Unlike the issues involved in United States v. White, Morgan’s claims are not *889“legal ones that we can easily resolve without reference to concrete facts.” 244 F.3d 1199, 1203 (10th Cir.2001). For example, to analyze Morgan’s Fifth Amendment claim this court would need to know that Morgan asserted his Fifth Amendment privilege and the specific action taken against him as a result of that assertion. See, e.g., Minnesota v. Murphy, 465 U.S. 420, 427-28, 104 S.Ct. 1136, 79 L.Ed.2d 409 (1984).
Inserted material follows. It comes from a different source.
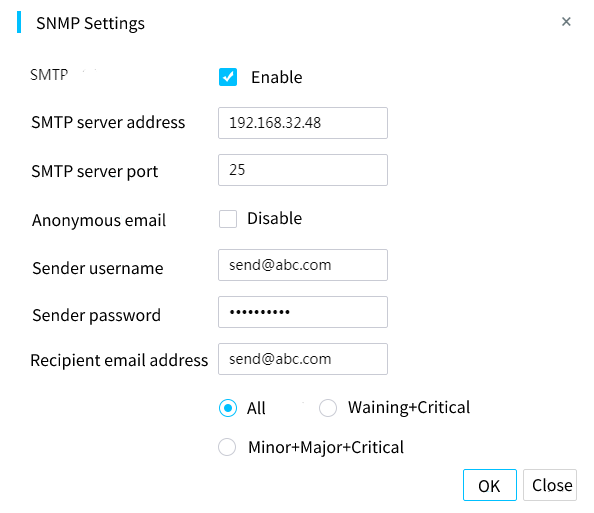Image resolution: width=594 pixels, height=513 pixels.
Task: Click the "Sender username" label text
Action: pos(98,268)
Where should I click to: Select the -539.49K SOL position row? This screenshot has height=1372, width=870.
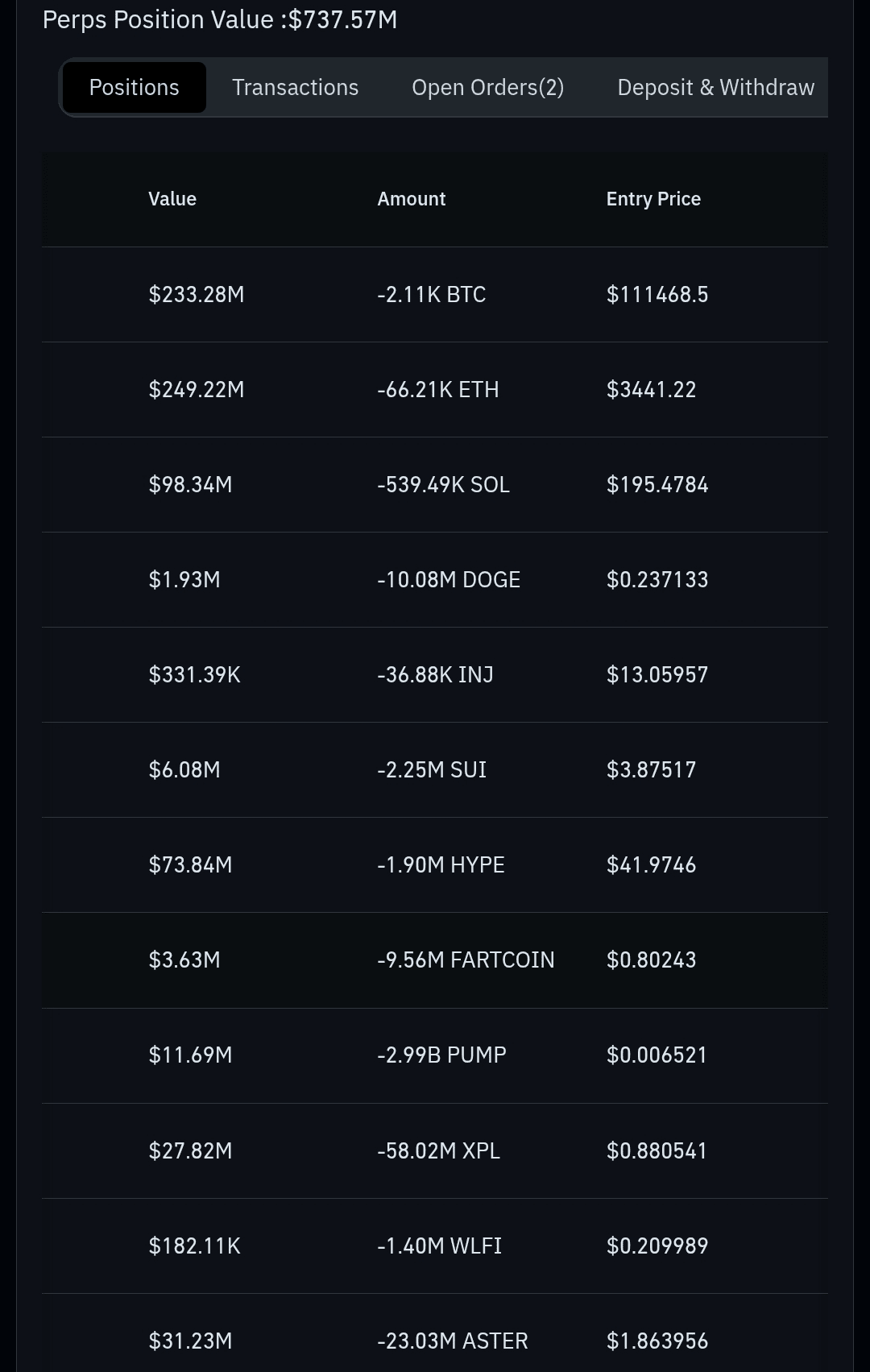click(443, 485)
If there was no assertion of the Fifth Amendment privilege, this court would need to consider the applicability of the exceptions to the requirement that an individual assert the Fifth Amendment privilege. Id. at 429-40. Without these relevant facts, it is not possible to analyze Morgan’s Fifth Amendment claim. I therefore agree with the majority’s statement that “[i]f at some time in the future, the court revokes Morgan’s supervised release ‘as a penalty for his legitimate exercise of his Fifth Amendment privilege, he remains free to challenge that action at the time it occurs. That eventuality, however, has not yet occurred (and may never occur).’ ” (Maj. Op. at 887 (quoting United States v. Davis, 242 F.3d 49, 52 (1st Cir. 2001)).)
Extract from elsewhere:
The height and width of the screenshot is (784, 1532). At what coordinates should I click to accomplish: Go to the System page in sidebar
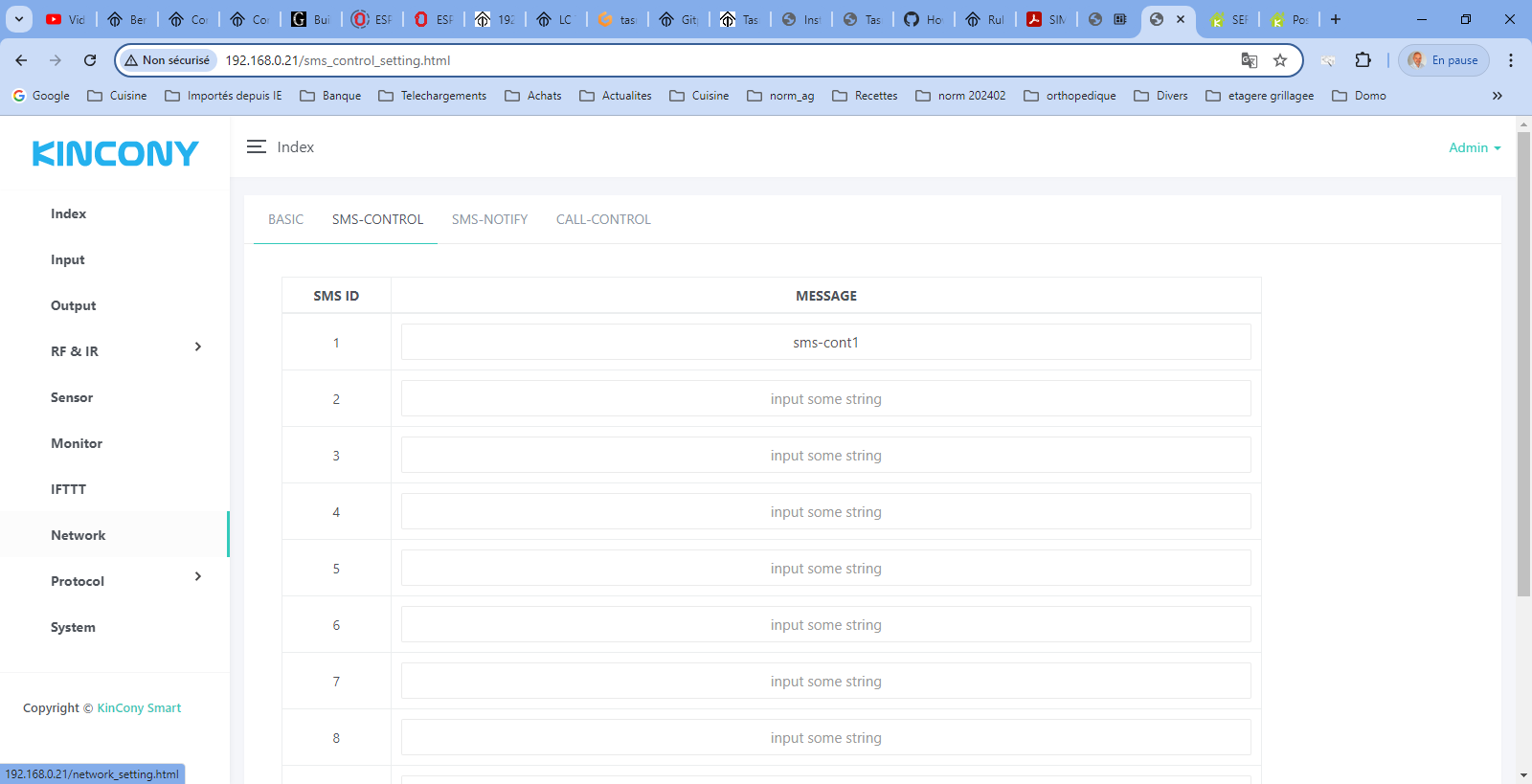click(x=73, y=627)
Similarly, in analyzing Morgan’s Fourth Amendment claim this court would initially need to know whether Morgan submitted to the requested physiological testing. If he does not submit to the testing, this court would then need to determine whether Morgan had standing to sue. See Luce-ro v. Gunter, 17 F.3d 1347, 1349 (10th Cir.1994). In making this determination, the court would consider the consequences, if any, that flowed from his failure to submit to the testing. At this point it remains to be seen whether Morgan will be required to submit to a plethysmograph and whether he will be reprimanded for failure to submit to the testing. (See Maj. Op. at 888 (“[0]ur unwillingness to find a constitutional violation is further heightened by the fact that, at this point, it is entirely speculative and hypothetical that Morgan will ever be required to submit to a pleth-ysmograph.”).) Furthermore, Morgan has not argued that the conditions of supervised release at issue are vague such that the only way he can learn of their reach is “when he facets] a revocation proceeding.” White, 244 F.3d at 1203.

I conclude that the constitutional claims raised in this appeal are not ripe for judicial review.